Segment Start: Passage to read

Let's unpack every piece of this. $T$ is the total number of tokens in the evaluation sequence. $x_t$ is the actual token at position $t$, and $x_{<t}$ denotes all tokens before position $t$ (the context). $P(x_t \mid x_{<t})$ is the probability the model assigns to the correct next token given the preceding context. We take the $\log$ of each probability (which is negative, since $0 < P \leq 1$), sum them up, negate the sum, divide by $T$ to get the average, and finally exponentiate. The inner sum $-\frac{1}{T}\sum_t \log P(x_t \mid x_{<t})$ is just the cross-entropy loss — the same number you see during training. The $\exp$ converts it from log-space to a more interpretable scale.

What do the boundary values look like? If the model predicts every token perfectly — $P(x_t \mid x_{<t}) = 1$ for all $t$ — then every $\log P$ is $0$, the sum is $0$, and $\text{PPL} = \exp(0) = 1$. That's the theoretical minimum: a model that is never surprised. At the other extreme, if the model assigns equal probability to every token in the vocabulary $V$ (pure random guessing), then $P = 1/V$ for each token, $\log P = -\log V$, and $\text{PPL} = \exp(\log V) = V$. For a model with a vocabulary of 32,000 tokens (like LLaMA), that's a perplexity of 32,000. In practice, well-trained LLMs achieve perplexities of 5-15 on general text.

💡 A perplexity of 8 has a nice intuition: it means that on average, the model is as uncertain as if it were choosing uniformly between 8 equally likely options at each position. The model has narrowed down 32,000 vocabulary tokens to an effective choice of 8 — that's a lot of confidence, but not certainty.

Why do we call perplexity a "sanity check" rather than a quality metric? Because it measures language modelling ability , not helpfulness, safety, or format adherence. A model with lower perplexity can still give worse answers — it might predict tokens better in general but fail at following instructions or refuse less often. Perplexity doesn't distinguish between a model that outputs beautiful prose about the wrong topic and one that gives a correct but clunky answer to the right question.

Segment End: Passage to read
Segment Start: Given records

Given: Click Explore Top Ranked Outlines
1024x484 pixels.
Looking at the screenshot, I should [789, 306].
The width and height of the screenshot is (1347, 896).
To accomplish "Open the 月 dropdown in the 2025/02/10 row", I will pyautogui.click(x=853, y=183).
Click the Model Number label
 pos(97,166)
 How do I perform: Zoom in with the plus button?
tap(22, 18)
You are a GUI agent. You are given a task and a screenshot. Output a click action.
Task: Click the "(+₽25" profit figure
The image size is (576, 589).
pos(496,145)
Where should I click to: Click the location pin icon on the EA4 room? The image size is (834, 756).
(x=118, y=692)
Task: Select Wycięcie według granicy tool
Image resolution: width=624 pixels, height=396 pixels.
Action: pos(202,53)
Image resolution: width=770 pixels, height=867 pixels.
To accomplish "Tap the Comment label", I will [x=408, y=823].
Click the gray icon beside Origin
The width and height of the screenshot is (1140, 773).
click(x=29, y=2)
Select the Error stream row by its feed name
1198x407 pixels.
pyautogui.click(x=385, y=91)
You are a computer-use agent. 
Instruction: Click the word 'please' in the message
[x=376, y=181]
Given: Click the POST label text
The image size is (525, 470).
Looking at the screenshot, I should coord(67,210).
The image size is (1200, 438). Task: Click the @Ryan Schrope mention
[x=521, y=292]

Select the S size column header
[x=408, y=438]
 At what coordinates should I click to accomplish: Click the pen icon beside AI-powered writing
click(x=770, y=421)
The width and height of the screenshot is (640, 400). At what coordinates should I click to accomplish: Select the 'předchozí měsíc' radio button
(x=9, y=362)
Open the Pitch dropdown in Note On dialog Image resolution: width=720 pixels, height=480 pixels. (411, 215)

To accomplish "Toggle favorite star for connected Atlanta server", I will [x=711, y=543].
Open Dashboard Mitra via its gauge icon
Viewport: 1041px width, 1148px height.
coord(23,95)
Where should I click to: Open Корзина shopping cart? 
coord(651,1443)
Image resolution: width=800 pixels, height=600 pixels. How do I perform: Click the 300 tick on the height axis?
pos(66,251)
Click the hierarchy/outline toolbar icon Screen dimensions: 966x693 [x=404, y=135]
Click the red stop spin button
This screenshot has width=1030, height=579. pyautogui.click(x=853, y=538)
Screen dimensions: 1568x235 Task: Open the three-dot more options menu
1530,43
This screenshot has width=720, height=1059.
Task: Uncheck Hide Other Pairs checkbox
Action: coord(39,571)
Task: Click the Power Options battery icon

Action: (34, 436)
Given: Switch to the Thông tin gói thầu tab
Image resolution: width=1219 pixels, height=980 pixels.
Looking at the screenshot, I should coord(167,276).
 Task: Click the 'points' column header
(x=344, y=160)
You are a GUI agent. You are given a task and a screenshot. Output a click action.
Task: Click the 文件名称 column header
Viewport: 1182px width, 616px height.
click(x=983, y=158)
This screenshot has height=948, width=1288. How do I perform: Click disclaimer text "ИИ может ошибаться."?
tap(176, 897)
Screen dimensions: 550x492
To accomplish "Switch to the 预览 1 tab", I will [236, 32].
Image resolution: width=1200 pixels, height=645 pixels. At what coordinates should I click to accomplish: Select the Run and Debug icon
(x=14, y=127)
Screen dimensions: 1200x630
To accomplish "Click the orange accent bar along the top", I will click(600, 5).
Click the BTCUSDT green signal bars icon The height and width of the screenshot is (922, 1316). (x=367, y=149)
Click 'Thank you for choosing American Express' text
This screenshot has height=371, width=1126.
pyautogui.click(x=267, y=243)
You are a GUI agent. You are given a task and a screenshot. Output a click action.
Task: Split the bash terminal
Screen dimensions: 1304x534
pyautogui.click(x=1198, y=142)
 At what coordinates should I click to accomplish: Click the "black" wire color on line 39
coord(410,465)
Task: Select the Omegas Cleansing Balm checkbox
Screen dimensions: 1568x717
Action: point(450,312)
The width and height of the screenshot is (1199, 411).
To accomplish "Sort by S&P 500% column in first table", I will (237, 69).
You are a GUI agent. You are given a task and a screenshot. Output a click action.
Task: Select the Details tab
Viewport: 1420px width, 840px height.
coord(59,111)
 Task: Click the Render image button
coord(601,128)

Segment End: Given records

[What this task involves]
Mark each statement below yes or no according to the passage on perplexity, quoting the words from it that decide the matter. 1. Well-trained LLMs typically reach perplexities of 5-15 on general text. 2. A model with lower perplexity will always give better answers. 3. Perplexity measures how helpful and safe a model is.

[Task response]
1. Yes: "In practice, well-trained LLMs achieve perplexities of 5-15 on general text."
2. No: "A model with lower perplexity can still give worse answers"
3. No: "it measures language modelling ability , not helpfulness, safety, or format adherence."